Dataset items
----

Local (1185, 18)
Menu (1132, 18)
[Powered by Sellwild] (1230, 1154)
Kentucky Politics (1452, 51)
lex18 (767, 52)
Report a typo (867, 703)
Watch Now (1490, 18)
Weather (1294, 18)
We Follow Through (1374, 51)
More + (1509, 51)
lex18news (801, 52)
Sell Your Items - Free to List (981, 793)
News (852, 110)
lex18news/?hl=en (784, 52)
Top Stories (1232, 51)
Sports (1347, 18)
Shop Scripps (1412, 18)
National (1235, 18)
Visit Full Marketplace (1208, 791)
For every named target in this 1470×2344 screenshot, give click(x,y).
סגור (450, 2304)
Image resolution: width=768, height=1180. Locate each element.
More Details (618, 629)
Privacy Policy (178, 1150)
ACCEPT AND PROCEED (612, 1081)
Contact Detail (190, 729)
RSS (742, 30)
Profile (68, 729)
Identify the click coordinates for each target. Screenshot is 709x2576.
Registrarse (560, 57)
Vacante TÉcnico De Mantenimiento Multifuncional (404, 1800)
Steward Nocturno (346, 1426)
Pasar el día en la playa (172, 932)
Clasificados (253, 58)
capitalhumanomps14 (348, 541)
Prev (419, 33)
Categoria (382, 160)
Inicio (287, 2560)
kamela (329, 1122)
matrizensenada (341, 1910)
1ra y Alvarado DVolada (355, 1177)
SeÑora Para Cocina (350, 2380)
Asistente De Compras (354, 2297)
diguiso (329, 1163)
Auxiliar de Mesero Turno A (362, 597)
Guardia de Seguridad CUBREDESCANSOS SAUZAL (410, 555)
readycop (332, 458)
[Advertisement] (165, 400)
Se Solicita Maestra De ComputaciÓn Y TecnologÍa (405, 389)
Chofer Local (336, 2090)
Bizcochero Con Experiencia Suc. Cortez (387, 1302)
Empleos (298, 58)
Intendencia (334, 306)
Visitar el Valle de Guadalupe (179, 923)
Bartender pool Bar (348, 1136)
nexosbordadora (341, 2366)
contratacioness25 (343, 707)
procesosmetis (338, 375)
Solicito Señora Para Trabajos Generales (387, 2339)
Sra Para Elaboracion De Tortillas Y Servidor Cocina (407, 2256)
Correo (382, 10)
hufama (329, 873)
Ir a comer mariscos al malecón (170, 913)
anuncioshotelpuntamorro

----

> Activity: Transcribe all of the data exactly, leaving no line out.

> The answer:
Local (1185, 18)
Menu (1132, 18)
[Powered by Sellwild] (1230, 1154)
Kentucky Politics (1452, 51)
lex18 (767, 52)
Report a typo (867, 703)
Watch Now (1490, 18)
Weather (1294, 18)
We Follow Through (1374, 51)
More + (1509, 51)
lex18news (801, 52)
Sell Your Items - Free to List (981, 793)
News (852, 110)
lex18news/?hl=en (784, 52)
Top Stories (1232, 51)
Sports (1347, 18)
Shop Scripps (1412, 18)
National (1235, 18)
Visit Full Marketplace (1208, 791)
For every named target in this 1470×2344 screenshot, give click(x,y).
סגור (450, 2304)
Image resolution: width=768, height=1180. Locate each element.
More Details (618, 629)
Privacy Policy (178, 1150)
ACCEPT AND PROCEED (612, 1081)
Contact Detail (190, 729)
RSS (742, 30)
Profile (68, 729)
Identify the click coordinates for each target. Screenshot is 709x2576.
Registrarse (560, 57)
Vacante TÉcnico De Mantenimiento Multifuncional (404, 1800)
Steward Nocturno (346, 1426)
Pasar el día en la playa (172, 932)
Clasificados (253, 58)
capitalhumanomps14 (348, 541)
Prev (419, 33)
Categoria (382, 160)
Inicio (287, 2560)
kamela (329, 1122)
matrizensenada (341, 1910)
1ra y Alvarado DVolada (355, 1177)
SeÑora Para Cocina (350, 2380)
Asistente De Compras (354, 2297)
diguiso (329, 1163)
Auxiliar de Mesero Turno A (362, 597)
Guardia de Seguridad CUBREDESCANSOS SAUZAL (410, 555)
readycop (332, 458)
[Advertisement] (165, 400)
Se Solicita Maestra De ComputaciÓn Y TecnologÍa (405, 389)
Chofer Local (336, 2090)
Bizcochero Con Experiencia Suc. Cortez (387, 1302)
Empleos (298, 58)
Intendencia (334, 306)
Visitar el Valle de Guadalupe (179, 923)
Bartender pool Bar (348, 1136)
nexosbordadora (341, 2366)
contratacioness25 (343, 707)
procesosmetis (338, 375)
Solicito Señora Para Trabajos Generales (387, 2339)
Sra Para Elaboracion De Tortillas Y Servidor Cocina (407, 2256)
Correo (382, 10)
hufama (329, 873)
Ir a comer mariscos al malecón (170, 913)
anuncioshotelpuntamorro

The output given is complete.